Damian Kądzior jest podstawowym graczem Dinama Zagrzeb. Mistrzowie Chorwacji ograli na wyjeździe Rudes 3:0. To najsłabszy zespół ligi wicemistrzów świata, który w 10 kolejkach nie zaznał jeszcze smaku wygranej, a przegrał aż osiem meczów. W 28. min reprezentant Polski zagrał piłkę na pole karne wprost na głowę Mario Budimira, który podwyższył wynik na 2:0. To była druga bramka tego zawodnika w tym spotkaniu. Kądzior ma na koncie już sześć asyst w nowym zespole. Dinamo prowadzi w lidze.

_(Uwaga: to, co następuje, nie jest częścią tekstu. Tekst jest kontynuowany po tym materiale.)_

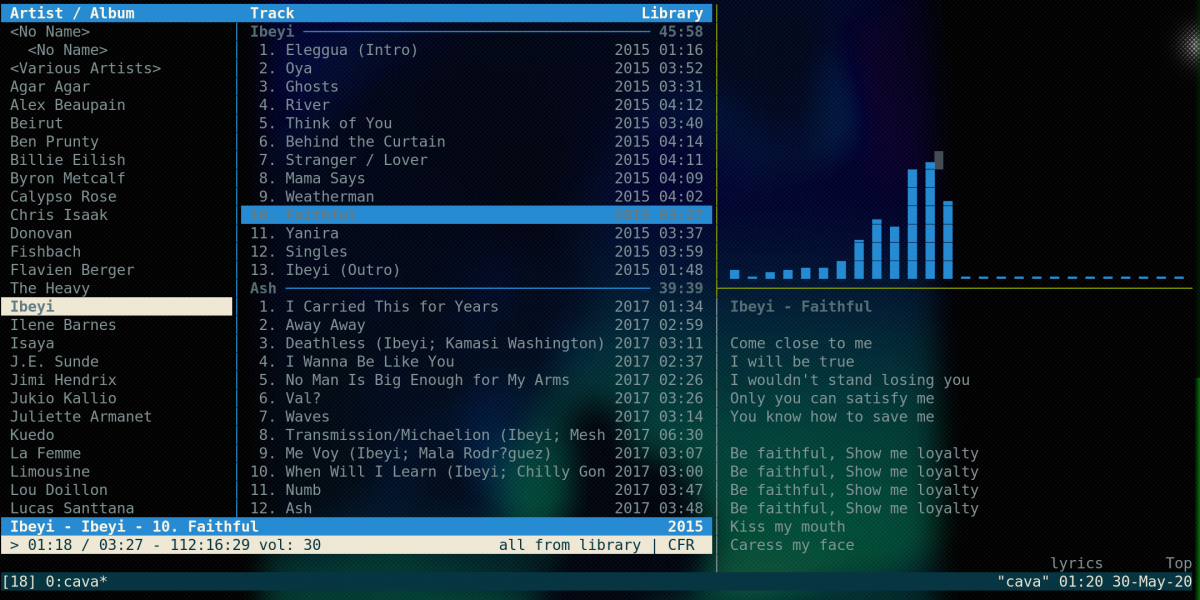
Task: Select "I Wanna Be Like You" track
Action: [369, 362]
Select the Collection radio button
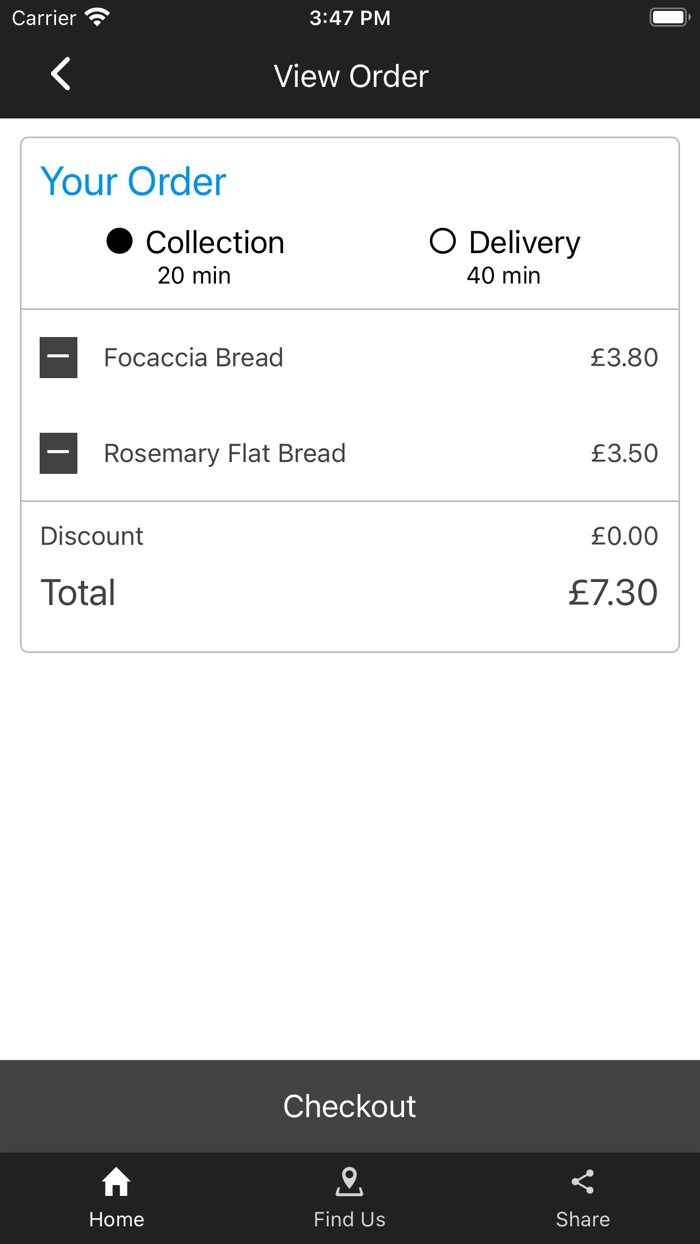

O niespodziankę postarała się Gorica. Wprawdzie beniaminek chorwackiej ekstraklasy po pierwszej połowie przegrywał, ale po przerwie zapewnił sobie wygraną 2:1 z Rijeką. Do wyrównania doprowadził Łukasz Zwoliński. W 54. minucie nasz napastnik wykorzystał fatalny błąd bramkarza Simona Slugi. Po jednym ze strzałów Chorwat wypuścił piłkę przed siebie. Z tego prezentu skorzystał Polak, który szybko zorientował się w sytuacji i strzałem z bliska wpakował piłkę do siatki. Ubiegł przy tym pilnującego go obrońcę Rijeki.
To siódmy gol Zwolińskiego w rozgrywkach. Tyle samo trafień ma Kosowianin Lirim Kastrati z Lokomotivy Zagrzeb. Wspólnie otwierają klasyfikację strzelców. W końcowce Gorica zapewniła sobie triumf. Drużyna naszego rodaka po dziesięciu kolejkach jest na czwartym miejscu. Od lidera z Zagrzebia dzieli ją osiem punktów.